In this study, we report the localization and expression of BMPs in osteoclasts generated from primary cocultures of bone marrow cells with mouse calvarial osteoblasts, using immunocytochemistry, in situ hybridization, quantitative real-time PCR, and Western blotting. Our working hypothesis is that BMPs expressed by osteoclasts recruit osteoblasts to a bone resorption site, thus initiating the anabolic phase of bone remodeling.

Materials and Methods

Osteoclastogenesis in Cocultured Mouse Calvarial Osteoblasts and Bone Marrow (BM)

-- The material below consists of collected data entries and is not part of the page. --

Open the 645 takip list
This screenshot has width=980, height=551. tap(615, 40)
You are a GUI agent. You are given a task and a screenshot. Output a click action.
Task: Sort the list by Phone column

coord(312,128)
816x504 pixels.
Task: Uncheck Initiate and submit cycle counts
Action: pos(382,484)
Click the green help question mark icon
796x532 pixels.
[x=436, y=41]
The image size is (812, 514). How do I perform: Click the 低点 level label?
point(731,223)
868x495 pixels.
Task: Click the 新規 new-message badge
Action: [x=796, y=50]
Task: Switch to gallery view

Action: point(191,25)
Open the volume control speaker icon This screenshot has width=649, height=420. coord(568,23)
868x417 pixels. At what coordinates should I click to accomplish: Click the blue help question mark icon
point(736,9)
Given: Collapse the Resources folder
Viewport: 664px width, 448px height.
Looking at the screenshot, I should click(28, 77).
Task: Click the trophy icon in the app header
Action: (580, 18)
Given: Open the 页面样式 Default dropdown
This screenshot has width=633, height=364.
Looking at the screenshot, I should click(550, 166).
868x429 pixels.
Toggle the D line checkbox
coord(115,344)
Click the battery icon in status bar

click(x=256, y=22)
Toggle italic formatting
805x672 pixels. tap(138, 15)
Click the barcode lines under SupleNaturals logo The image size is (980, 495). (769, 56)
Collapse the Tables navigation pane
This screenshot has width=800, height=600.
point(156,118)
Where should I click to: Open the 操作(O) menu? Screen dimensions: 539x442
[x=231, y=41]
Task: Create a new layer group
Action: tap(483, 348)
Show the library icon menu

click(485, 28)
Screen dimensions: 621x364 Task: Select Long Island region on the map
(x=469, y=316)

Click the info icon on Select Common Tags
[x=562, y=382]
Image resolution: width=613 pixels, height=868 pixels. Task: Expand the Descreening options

Primary osteoblast cultures were prepared from 1- or 2-day-old CD1 mouse calvaria (Ecarot-Charrier et al. 1983) according to the guidelines of the Institutional Animal Care and Use Committee, University of Kansas Medical Center. Briefly, small pieces of calvaria were incubated in 60-mm tissue culture dishes containing BGJb media supplemented with 10% FBS for 2 days at 37C with 5% CO₂. During this period, the mature osteoblasts migrate off the calvaria, as determined by their ability to exhibit alkaline phosphatase enzyme activity and produce mineralizing nodules (data not shown). The mature osteoblasts were harvested by trypsinization and cultured in tissue culture slide wells (1 × 10⁵ osteoblasts/8.6-cm² surface area) in phenol red–free α-MEM mineralizing medium containing 10% FBS, 2.5 mM β-glycerophosphate, and 10^-8 M 1α,25-(OH)₂ vitamin D₃ for 2 days prior to coculture with bone marrow cells. Multiple-passaged osteoblasts up to the fifth passage supported the formation of multinucleate, TRAP-positive osteoclasts from bone marrow. Bone marrow was obtained by aspiration from femurs and tibiae of 8-week-old CD1 mice. Adherent nucleated marrow cells (0.5 × 10⁶/8.6-cm² surface area) were cocultured with confluent osteoblast cultures in phenol red–free α-MEM medium containing 10% FBS and supplemented with 10^-8 M 1α,25-(OH)₂ vitamin D₃ and 10^-6 M prostaglandin E₂ at 37C for 15 days in a humidified atmosphere of 5% CO₂. The medium was changed every other day. After 15 days, the cocultures were prepared for TRAP staining, BMP-immunocytochemistry, and in situ hybridization.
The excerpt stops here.